We gathered, calculated, and presented descriptive statistics, including group means and standard deviations. Data analysis was performed with statistical analysis of the scores, using the SPSS (Statistical Package for Social Sciences) program. The ANOVA statistical test was used, verifying normal distribution with zero mean and constant variance per grade. A graphical analysis was also performed, and it was found that the data distribution of each measurement per grade is close to a normal distribution and that they have homoscedasticity. The value of p < 0.05 was considered significant and indicated by an asterisk (^*).

3. Results

Table 2 shows the distribution of variables latency, movement duration, movement fluency and gaze in the comparison between groups for HF words.

TABLE 2

Table 2. Comparison between the variables for groups for HF words.

Regarding the HF words, Table 2 indicated that there was a difference between the groups for the Latency variable in relation to the rule words C1 (“pato/duck,” “velha/old,” “vida/life”), C2 (“tempo/time” and “cama/bed”) and C3 (“bruxa/witch” and “bicho/animal”). Regarding the movement duration, there was a difference between all the words from C1, to C2 (most, except the word “lobo/wolf”); and for C3 for the word “casa/house,” “bruxa/witch” and “bicho/animal.” Regarding the movement fluency, there was a difference for C1 for most words, except “pato/duck”; for C2 for all words; and for C3 for the word “casa/house,” “gente/people,” “bruxa/witch” and “bicho/animal.” In relation to gaze, there was a difference for C1 (“velha/old”) and C2 (“tempo/time”), with no difference for the words of C3. To better verify such differences, a comparison was made between the p values, in order to verify which groups presented the comparisons, based on Tukey’s Multiple Comparison (post hoc; Table 3).

TABLE 3

Table 3. Comparison of p values for variables between groups for HF words.

At Table 3, it was possible to observe that the difference was present in the comparison between 3rd and 5th grade students for the Latency variable, in relation to rules C1, C2 and C3. Regarding the movement duration, it was observed that there is a decrease in the duration time for the production of words, noticed between 3rd and 5th and 4th and 5th, for the words of C1, C2 and C3. For movement fluency, there is a decrease in disfluencies with the progression of schooling, especially for C1 words. Regarding the words C2 and C3, it was noted that there is a greater difference between 3rd and 5th grade students, suggesting that improved access to the motor and lexical plane for HF words occurs at the end of elementary school (5th grade level).
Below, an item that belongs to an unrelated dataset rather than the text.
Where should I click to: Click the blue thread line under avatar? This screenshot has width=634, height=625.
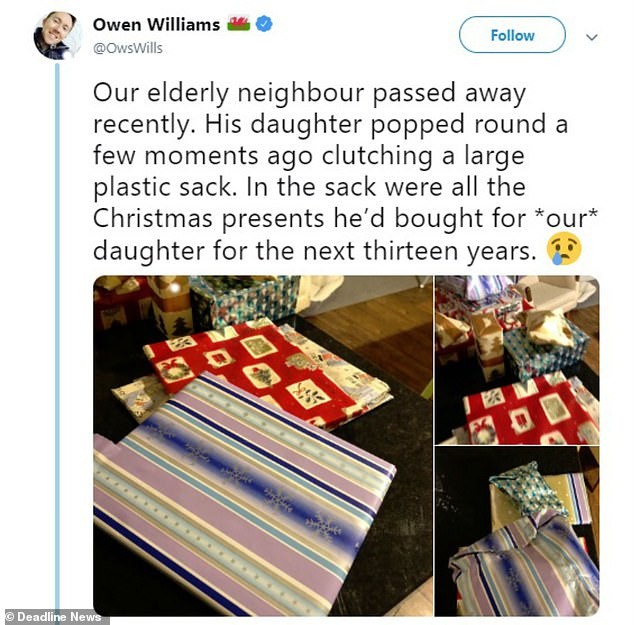click(x=57, y=336)
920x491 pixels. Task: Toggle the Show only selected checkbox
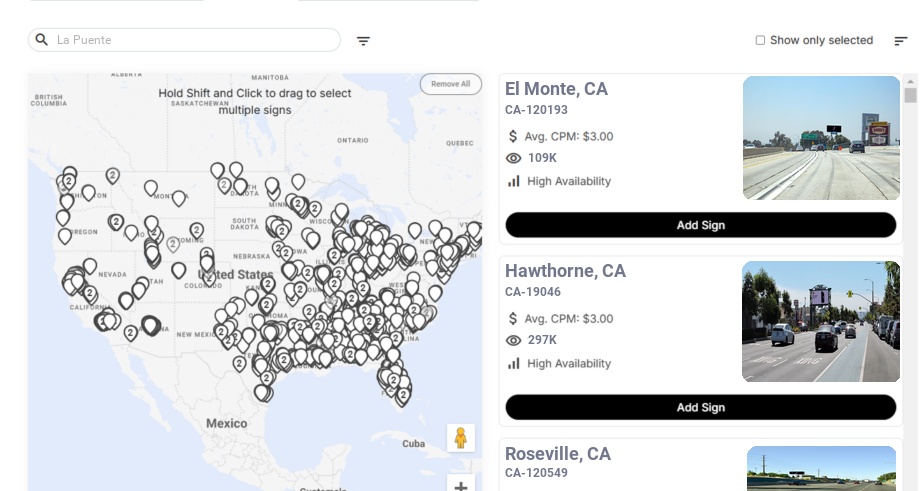pyautogui.click(x=760, y=41)
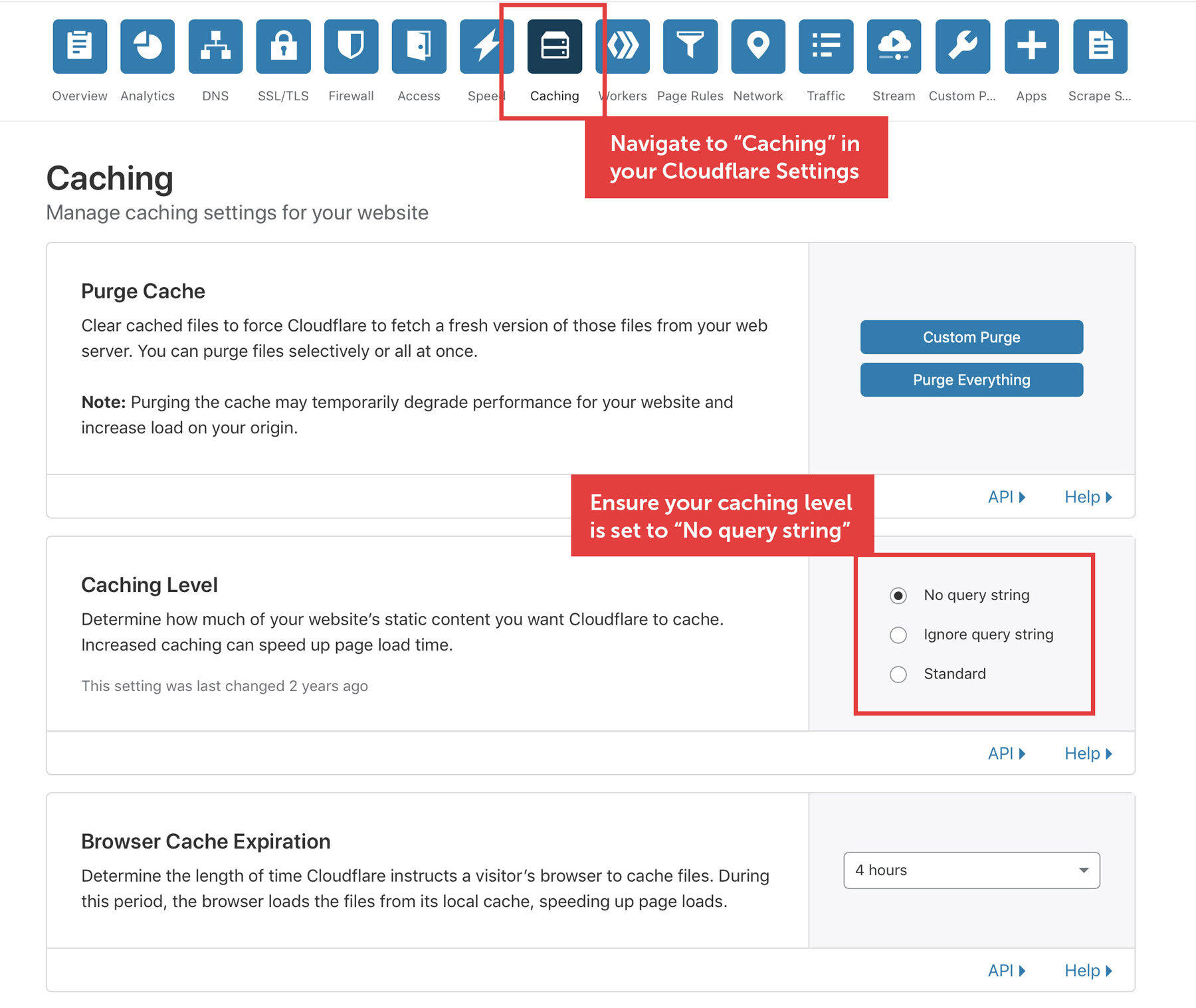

Also, it is noted that the difference for the gaze variable occurred between students from 4th and 5th grade, as 4th grade students still needed to search for word’s characteristic on the notebook’s screen, suggesting that the orthographic lexicon was not formed for the words “velha/old” (C1) and “tempo/time” (C2). Despite being frequent words, the word “velha” (old) requires knowledge that a phoneme (/λ/) must be written by two letters (lh), while the word “tempo” (time) requires knowledge of the rule code |C2.16.2|, which indicates that the use of m (before/p/and/b/) or the letter n (before other consonants) as nasalization marks in the conversion of nasalized vowels at the end of syllables internal. Brazilian study has indicated such difficulties present in schoolchildren due to the lack of systematic teaching of the phoneme-grapheme conversion mechanism and the explicit explanation of spelling rules at school (Chiaramonte and Capellini, 2022). Table 4 shows the distribution of latency variables, writing duration movement, writing fluency movement and gaze in the comparison between groups for LF.

TABLE 4

Table 4. Comparison between the variables for groups for LF words.

In Table 4, regarding the LF words, we noticed that there was a difference between the groups for the variable Latency for the words of C1 (“bolha/bubble”; “tipo/type”); C2 (“flora/flora”; “ruga/wrinkle”; “saga/saga”; “flanco/flank”); and for C3 (“xadrez/chess”). There was also a difference for the movement duration variable for C1 words (“moto/motorcycle”; “tipo/type”); for all words in C2 and C3. For the variable movement fluency, there was no difference for the words of C1; there was a difference for most of the words in C2 (except “saga/saga “); and for all C3 words (except “xadrez/chess” and “chifre/horn”). For the gaze variable, there was no difference for words C1 and C2 words; and the words of C3 (“classe/class”; “concha/shell”; “chifre/horn “). To better verify such differences, a comparison was made between the p values, in order to verify which groups presented the comparisons, based on Tukey’s Multiple Comparison (post hoc; Table 5).

TABLE 5

Table 5. Comparison of p values for variables between groups for LF words.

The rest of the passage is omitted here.